# Requirement:
Could you copy the passage below about the New Elite's cultural distance from mainstream America word for word, in full?

[Source passage start]

Taken individually, members of the New Elite are isolated from mainstream America as a result of lifestyle choices that are nobody's business but their own. But add them all up, and they mean that the New Elite lives in a world that doesn't intersect with mainstream America in many important ways. When the tea party says the New Elite doesn't get America, there is some truth in the accusation.
With geographical clustering goes cultural clustering. Get into a conversation about television with members of the New Elite, and they can probably talk about a few trendy shows -- "Mad Men" now, "The Sopranos" a few years ago. But they haven't any idea who replaced Bob Barker on "The Price Is Right." They know who Oprah is, but they've never watched one of her shows from beginning to end.
Talk to them about sports, and you may get an animated discussion of yoga, pilates, skiing or mountain biking, but they are unlikely to know who Jimmie Johnson is (the really famous Jimmie Johnson, not the former Dallas Cowboys coach), and the acronym MMA means nothing to them.

[Source passage end]
[Recorded information start]

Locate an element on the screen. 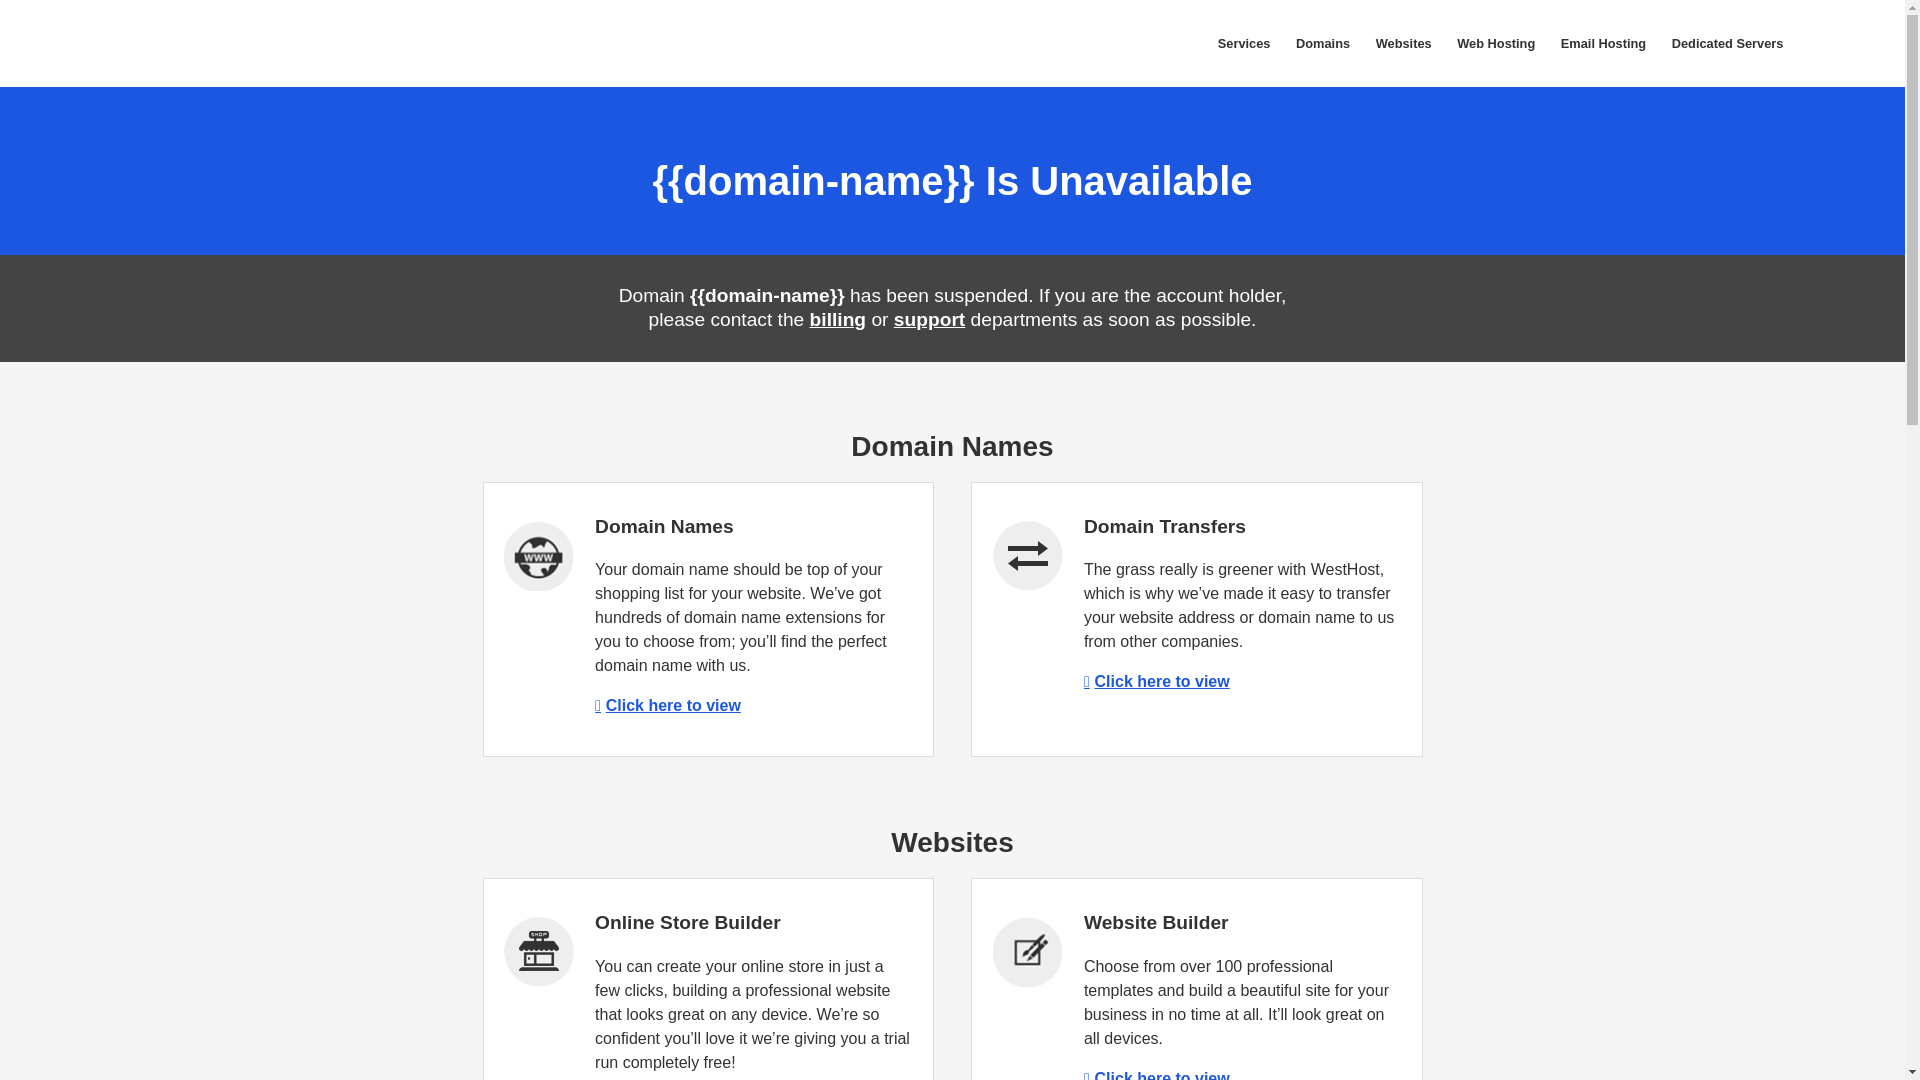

[Recorded information end]

# In response:
Taken individually, members of the New Elite are isolated from mainstream America as a result of lifestyle choices that are nobody's business but their own. But add them all up, and they mean that the New Elite lives in a world that doesn't intersect with mainstream America in many important ways. When the tea party says the New Elite doesn't get America, there is some truth in the accusation.
With geographical clustering goes cultural clustering. Get into a conversation about television with members of the New Elite, and they can probably talk about a few trendy shows -- "Mad Men" now, "The Sopranos" a few years ago. But they haven't any idea who replaced Bob Barker on "The Price Is Right." They know who Oprah is, but they've never watched one of her shows from beginning to end.
Talk to them about sports, and you may get an animated discussion of yoga, pilates, skiing or mountain biking, but they are unlikely to know who Jimmie Johnson is (the really famous Jimmie Johnson, not the former Dallas Cowboys coach), and the acronym MMA means nothing to them.